Tim Peters tim.one at comcast.net
Sat Sep 7 13:11:10 EDT 2002


[Michael Ströder]
> I'm using the idiom
>
> a = a or b
>
> to get rid of statements like
>
> if a is None:
>    a = b

That's fine, although you may get burned someday if 'a' has an interesting
value that's not None but happens to evaluate as false.  Like, e.g.,

    def eat(number_of_pounds=None):
        # Default to 1 pound.
        to_eat = number_of_pounds or 1
        ...

If you're not hungry and try to do eat(0), you're in for a treat.  As a rule
of thumb, whenever you use None to mean "not there", you'll cut bugs by
testing for "is None" or "is not None" explicitly.  I've seen many subtle
bugs as a result of not doing this; sometimes code works fine for years, and
then someone happens to add a __len__ method to an object's class, and "all
of a sudden" evaluating to false no longer means a var is still bound to
None, but that it may also be bound to a non-None object that suddenly
decided to call itself empty.

> Now I wonder what happens if both a and b have zero-length values.

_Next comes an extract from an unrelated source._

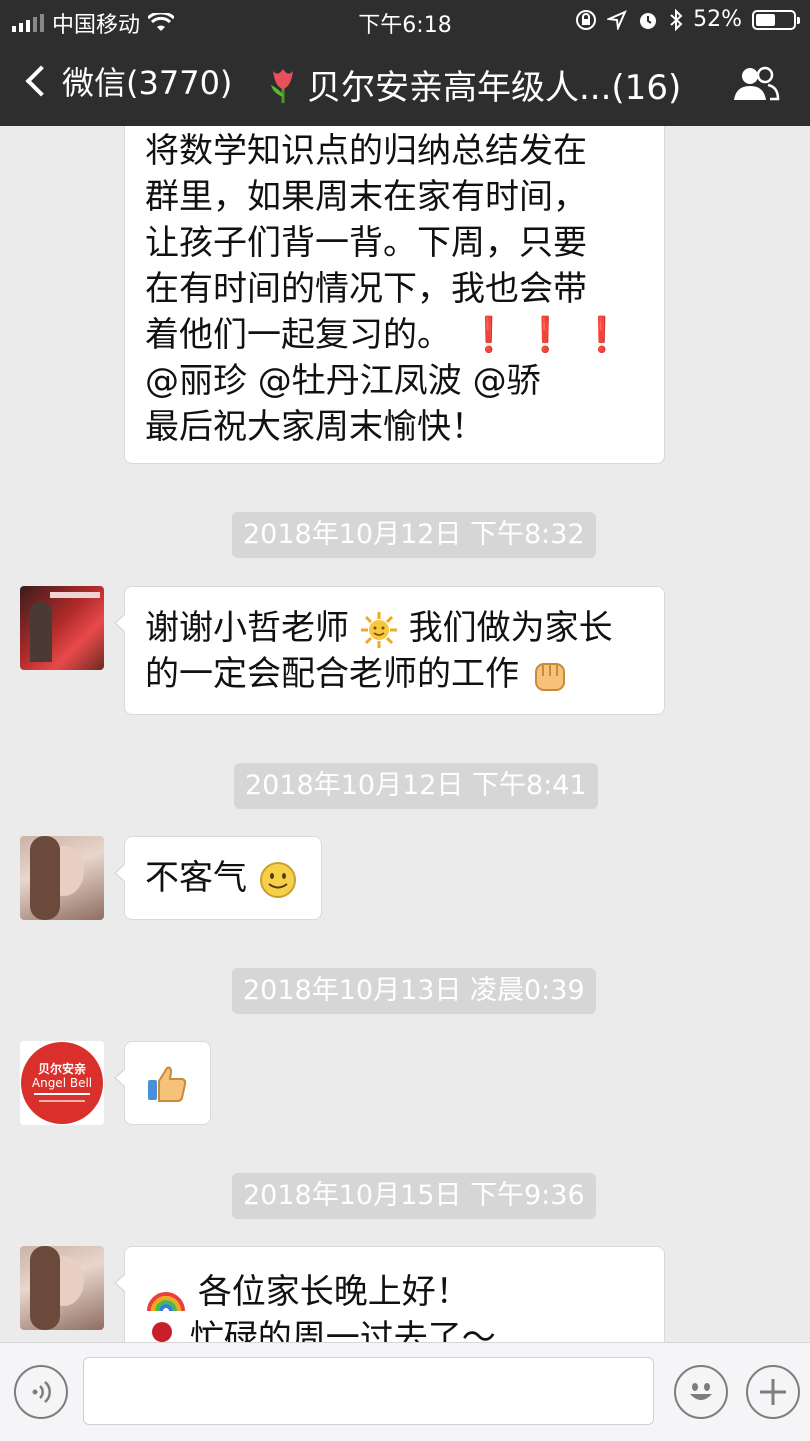  I want to click on message-text: 各位家长晚上好！, so click(334, 1292).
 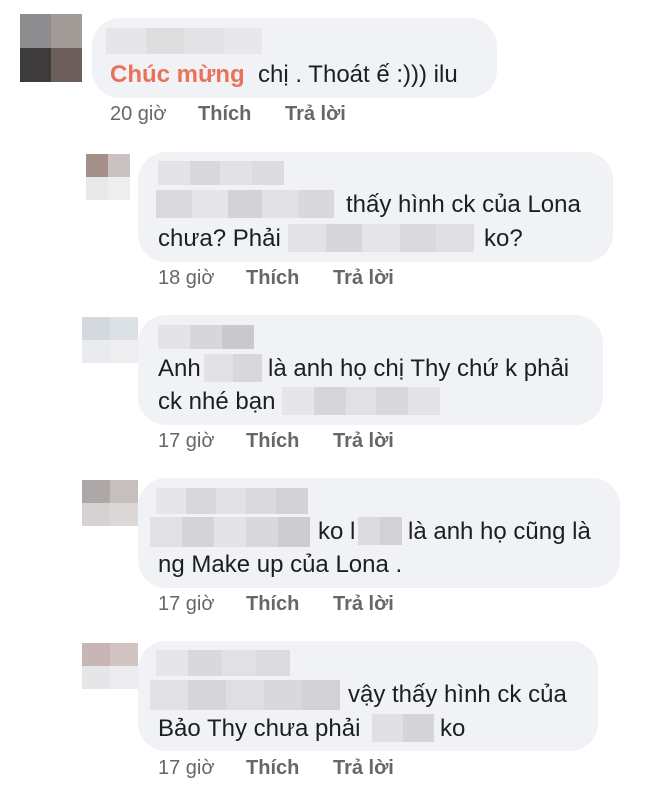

If A evaluates to false, 'A or B' returns B without testing B (so it doesn't
matter whether B does or doesn't evaluate to false -- B is simply evaluated
and returned then).

> Trying in Python 2.2.1 reveals:
>
>  >>> repr(0 or None)
> 'None'
>  >>> repr(None or 0)
> '0'
>  >>> repr('' or None)
> 'None'
>  >>> repr(None or '')
> "''"
>  >>>
>
> Is it guaranteed to work like this

Yes.  Similarly, 'A and B' returns B untested whenever A evaluates to true.

   A or  B  same-as  if A then A else B
   A and B  same-as  if A then B else A

B is never tested for true/false, and in the cases where A is the result the
B expression isn't even evaluated.

> or should that be avoided?

That's really a different question <wink>.